DIETARY SUPPLEMENTATION OF SOYBEAN KUNITZ TRYPSIN INHIBITOR REDUCES LIPOPOLYSACCHARIDE-INDUCED LETHALITY IN MOUSE MODEL

Abstract

We examined the modifying effects of a Kunitz trypsin inhibitor (KTI) and a Bowman-Birk trypsin inhibitor (BBI), purified from soybean, as intraperitoneal (i.p.) injection and dietary supplements on bacterial lipopolysaccharide (LPS)-induced lethality in mice.
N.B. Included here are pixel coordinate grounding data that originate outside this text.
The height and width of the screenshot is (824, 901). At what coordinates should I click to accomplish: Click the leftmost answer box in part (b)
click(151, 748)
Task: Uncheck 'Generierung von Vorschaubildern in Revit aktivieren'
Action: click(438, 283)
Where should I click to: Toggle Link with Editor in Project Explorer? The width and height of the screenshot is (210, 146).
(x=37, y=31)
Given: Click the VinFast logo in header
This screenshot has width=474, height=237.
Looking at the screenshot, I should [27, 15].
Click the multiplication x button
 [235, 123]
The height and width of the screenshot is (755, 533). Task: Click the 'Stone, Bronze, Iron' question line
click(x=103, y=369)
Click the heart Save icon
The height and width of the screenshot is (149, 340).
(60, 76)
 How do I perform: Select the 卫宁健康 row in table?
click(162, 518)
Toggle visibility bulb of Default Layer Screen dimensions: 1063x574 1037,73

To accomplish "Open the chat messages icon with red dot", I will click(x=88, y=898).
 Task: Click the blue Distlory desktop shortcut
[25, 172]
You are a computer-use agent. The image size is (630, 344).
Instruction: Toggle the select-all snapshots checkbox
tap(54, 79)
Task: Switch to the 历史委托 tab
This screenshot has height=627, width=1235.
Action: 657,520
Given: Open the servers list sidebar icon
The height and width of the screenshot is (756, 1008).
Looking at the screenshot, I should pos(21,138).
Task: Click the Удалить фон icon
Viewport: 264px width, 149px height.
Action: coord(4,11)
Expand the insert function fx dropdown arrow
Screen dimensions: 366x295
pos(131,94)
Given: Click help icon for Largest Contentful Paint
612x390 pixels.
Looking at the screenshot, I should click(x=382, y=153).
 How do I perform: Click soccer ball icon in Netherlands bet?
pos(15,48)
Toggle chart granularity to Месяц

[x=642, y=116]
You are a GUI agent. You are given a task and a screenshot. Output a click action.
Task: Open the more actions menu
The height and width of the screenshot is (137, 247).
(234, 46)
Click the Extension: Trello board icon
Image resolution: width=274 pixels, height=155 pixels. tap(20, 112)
We initially examined the suppressing effects of i.p. injection of KTI (50 mg/kg) and BBI (50 mg/kg) on LPS-induced lethality after i.p. injection of LPS. Furthermore, groups of female C57BL/6 were fed a basal diet (control group) or the basal diet supplemented with KTI (50 g/kg) or BBI (50 g/kg). Here, we show that i.p. and daily oral administration of KTI, but not BBI, caused a significant reduction of the LPS-induced lethality; that LPS significantly induced plasma TNF-alpha, IL-1beta, and IL-6 levels in mice after LPS challenge; that concomitant administration of KTI, but not BBI, inhibits the LPS-induced plasma levels of these cytokines; and that KTI, but not BBI, suppressed LPS-induced upregulation of cytokine expression through suppression of phosphorylation of three mitogen-activated protein (MAP) kinase pathways, ERK1/2, JNK, and p38, in peritoneal macrophages. These data allow us to speculate that i.p. injection and dietary supplementation of a soybean KTI may play a role as a potent anti-inflammatory agent by inhibiting activation of MAP kinases, leading to the suppression of cytokine expression.